- _TASK DATA_
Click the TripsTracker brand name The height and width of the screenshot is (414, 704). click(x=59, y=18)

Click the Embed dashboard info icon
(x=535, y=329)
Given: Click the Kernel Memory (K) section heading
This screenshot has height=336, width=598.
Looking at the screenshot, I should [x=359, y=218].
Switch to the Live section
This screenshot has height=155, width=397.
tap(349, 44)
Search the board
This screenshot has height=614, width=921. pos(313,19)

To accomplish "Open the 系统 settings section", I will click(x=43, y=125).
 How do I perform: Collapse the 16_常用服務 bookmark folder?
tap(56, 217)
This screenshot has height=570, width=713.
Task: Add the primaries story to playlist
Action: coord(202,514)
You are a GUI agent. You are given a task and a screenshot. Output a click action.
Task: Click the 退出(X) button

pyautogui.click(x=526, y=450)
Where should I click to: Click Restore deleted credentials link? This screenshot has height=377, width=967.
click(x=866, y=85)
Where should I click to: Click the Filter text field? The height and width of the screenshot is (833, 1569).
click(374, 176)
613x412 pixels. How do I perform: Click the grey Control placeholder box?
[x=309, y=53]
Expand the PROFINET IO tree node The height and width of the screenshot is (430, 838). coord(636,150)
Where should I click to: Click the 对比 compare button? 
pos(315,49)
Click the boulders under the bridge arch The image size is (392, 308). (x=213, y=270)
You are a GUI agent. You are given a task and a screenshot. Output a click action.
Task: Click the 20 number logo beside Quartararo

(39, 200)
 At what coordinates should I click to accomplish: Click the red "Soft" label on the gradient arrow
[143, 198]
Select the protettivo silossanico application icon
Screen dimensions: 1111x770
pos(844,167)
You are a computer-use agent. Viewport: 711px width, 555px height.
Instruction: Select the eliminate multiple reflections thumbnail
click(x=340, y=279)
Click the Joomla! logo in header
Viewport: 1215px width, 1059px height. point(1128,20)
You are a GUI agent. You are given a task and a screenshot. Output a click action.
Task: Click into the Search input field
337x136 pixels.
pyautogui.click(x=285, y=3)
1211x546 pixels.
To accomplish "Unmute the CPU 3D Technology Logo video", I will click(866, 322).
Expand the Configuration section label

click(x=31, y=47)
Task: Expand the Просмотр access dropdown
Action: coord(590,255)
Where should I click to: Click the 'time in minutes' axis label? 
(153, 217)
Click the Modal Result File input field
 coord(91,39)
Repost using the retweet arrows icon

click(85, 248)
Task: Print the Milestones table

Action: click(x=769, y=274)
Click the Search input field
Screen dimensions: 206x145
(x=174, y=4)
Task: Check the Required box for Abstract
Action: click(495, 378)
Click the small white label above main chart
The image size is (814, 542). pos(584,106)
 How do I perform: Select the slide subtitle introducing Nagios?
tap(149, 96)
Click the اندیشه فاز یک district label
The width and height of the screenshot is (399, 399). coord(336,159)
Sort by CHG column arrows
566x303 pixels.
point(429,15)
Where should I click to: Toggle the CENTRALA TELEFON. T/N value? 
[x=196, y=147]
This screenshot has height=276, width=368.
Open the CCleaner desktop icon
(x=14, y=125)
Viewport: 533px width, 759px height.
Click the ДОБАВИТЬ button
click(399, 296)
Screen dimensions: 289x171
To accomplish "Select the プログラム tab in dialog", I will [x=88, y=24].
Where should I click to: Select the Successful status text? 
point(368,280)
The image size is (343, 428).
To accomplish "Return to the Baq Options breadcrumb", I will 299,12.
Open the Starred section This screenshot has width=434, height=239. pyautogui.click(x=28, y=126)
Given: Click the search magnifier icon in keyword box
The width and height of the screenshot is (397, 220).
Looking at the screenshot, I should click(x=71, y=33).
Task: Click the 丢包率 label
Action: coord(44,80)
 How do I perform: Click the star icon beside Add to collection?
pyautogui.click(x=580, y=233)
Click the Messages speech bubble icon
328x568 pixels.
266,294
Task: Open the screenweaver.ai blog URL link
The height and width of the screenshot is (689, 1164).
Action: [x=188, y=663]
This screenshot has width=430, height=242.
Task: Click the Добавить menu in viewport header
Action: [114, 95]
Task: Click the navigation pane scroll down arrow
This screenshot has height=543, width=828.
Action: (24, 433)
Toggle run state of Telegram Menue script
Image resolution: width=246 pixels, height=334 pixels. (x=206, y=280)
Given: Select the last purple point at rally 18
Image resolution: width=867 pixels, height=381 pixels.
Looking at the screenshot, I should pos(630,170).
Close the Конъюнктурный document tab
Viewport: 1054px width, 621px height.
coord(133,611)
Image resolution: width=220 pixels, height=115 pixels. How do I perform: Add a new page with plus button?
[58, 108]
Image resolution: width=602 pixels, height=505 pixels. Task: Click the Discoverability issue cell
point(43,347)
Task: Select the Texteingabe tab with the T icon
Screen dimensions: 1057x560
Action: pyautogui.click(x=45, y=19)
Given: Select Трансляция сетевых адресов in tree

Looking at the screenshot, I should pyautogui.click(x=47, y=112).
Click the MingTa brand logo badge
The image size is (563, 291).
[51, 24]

- _EXERCISE DIRECTIONS_
Copy out the entries. Leave every line exactly as it is.

- _RESULT OF THE TASK_
Click the TripsTracker brand name The height and width of the screenshot is (414, 704). click(x=59, y=18)

Click the Embed dashboard info icon
(x=535, y=329)
Given: Click the Kernel Memory (K) section heading
This screenshot has height=336, width=598.
Looking at the screenshot, I should [x=359, y=218].
Switch to the Live section
This screenshot has height=155, width=397.
tap(349, 44)
Search the board
This screenshot has height=614, width=921. pos(313,19)

To accomplish "Open the 系统 settings section", I will click(x=43, y=125).
 How do I perform: Collapse the 16_常用服務 bookmark folder?
tap(56, 217)
This screenshot has height=570, width=713.
Task: Add the primaries story to playlist
Action: coord(202,514)
You are a GUI agent. You are given a task and a screenshot. Output a click action.
Task: Click the 退出(X) button

pyautogui.click(x=526, y=450)
Where should I click to: Click Restore deleted credentials link? This screenshot has height=377, width=967.
click(x=866, y=85)
Where should I click to: Click the Filter text field? The height and width of the screenshot is (833, 1569).
click(374, 176)
613x412 pixels. How do I perform: Click the grey Control placeholder box?
[x=309, y=53]
Expand the PROFINET IO tree node The height and width of the screenshot is (430, 838). coord(636,150)
Where should I click to: Click the 对比 compare button? 
pos(315,49)
Click the boulders under the bridge arch The image size is (392, 308). (x=213, y=270)
You are a GUI agent. You are given a task and a screenshot. Output a click action.
Task: Click the 20 number logo beside Quartararo

(39, 200)
 At what coordinates should I click to accomplish: Click the red "Soft" label on the gradient arrow
[143, 198]
Select the protettivo silossanico application icon
Screen dimensions: 1111x770
pos(844,167)
You are a computer-use agent. Viewport: 711px width, 555px height.
Instruction: Select the eliminate multiple reflections thumbnail
click(x=340, y=279)
Click the Joomla! logo in header
Viewport: 1215px width, 1059px height. point(1128,20)
You are a GUI agent. You are given a task and a screenshot. Output a click action.
Task: Click into the Search input field
337x136 pixels.
pyautogui.click(x=285, y=3)
1211x546 pixels.
To accomplish "Unmute the CPU 3D Technology Logo video", I will click(866, 322).
Expand the Configuration section label

click(x=31, y=47)
Task: Expand the Просмотр access dropdown
Action: coord(590,255)
Where should I click to: Click the 'time in minutes' axis label? 
(153, 217)
Click the Modal Result File input field
 coord(91,39)
Repost using the retweet arrows icon

click(85, 248)
Task: Print the Milestones table

Action: click(x=769, y=274)
Click the Search input field
Screen dimensions: 206x145
(x=174, y=4)
Task: Check the Required box for Abstract
Action: click(495, 378)
Click the small white label above main chart
The image size is (814, 542). pos(584,106)
 How do I perform: Select the slide subtitle introducing Nagios?
tap(149, 96)
Click the اندیشه فاز یک district label
The width and height of the screenshot is (399, 399). coord(336,159)
Sort by CHG column arrows
566x303 pixels.
point(429,15)
Where should I click to: Toggle the CENTRALA TELEFON. T/N value? 
[x=196, y=147]
This screenshot has height=276, width=368.
Open the CCleaner desktop icon
(x=14, y=125)
Viewport: 533px width, 759px height.
Click the ДОБАВИТЬ button
click(399, 296)
Screen dimensions: 289x171
To accomplish "Select the プログラム tab in dialog", I will [x=88, y=24].
Where should I click to: Select the Successful status text? 
point(368,280)
The image size is (343, 428).
To accomplish "Return to the Baq Options breadcrumb", I will 299,12.
Open the Starred section This screenshot has width=434, height=239. pyautogui.click(x=28, y=126)
Given: Click the search magnifier icon in keyword box
The width and height of the screenshot is (397, 220).
Looking at the screenshot, I should click(x=71, y=33).
Task: Click the 丢包率 label
Action: coord(44,80)
 How do I perform: Click the star icon beside Add to collection?
pyautogui.click(x=580, y=233)
Click the Messages speech bubble icon
328x568 pixels.
266,294
Task: Open the screenweaver.ai blog URL link
The height and width of the screenshot is (689, 1164).
Action: [x=188, y=663]
This screenshot has width=430, height=242.
Task: Click the Добавить menu in viewport header
Action: [114, 95]
Task: Click the navigation pane scroll down arrow
This screenshot has height=543, width=828.
Action: (24, 433)
Toggle run state of Telegram Menue script
Image resolution: width=246 pixels, height=334 pixels. (x=206, y=280)
Given: Select the last purple point at rally 18
Image resolution: width=867 pixels, height=381 pixels.
Looking at the screenshot, I should pos(630,170).
Close the Конъюнктурный document tab
Viewport: 1054px width, 621px height.
coord(133,611)
Image resolution: width=220 pixels, height=115 pixels. How do I perform: Add a new page with plus button?
[58, 108]
Image resolution: width=602 pixels, height=505 pixels. Task: Click the Discoverability issue cell
point(43,347)
Task: Select the Texteingabe tab with the T icon
Screen dimensions: 1057x560
Action: pyautogui.click(x=45, y=19)
Given: Select Трансляция сетевых адресов in tree

Looking at the screenshot, I should pyautogui.click(x=47, y=112).
Click the MingTa brand logo badge
The image size is (563, 291).
[51, 24]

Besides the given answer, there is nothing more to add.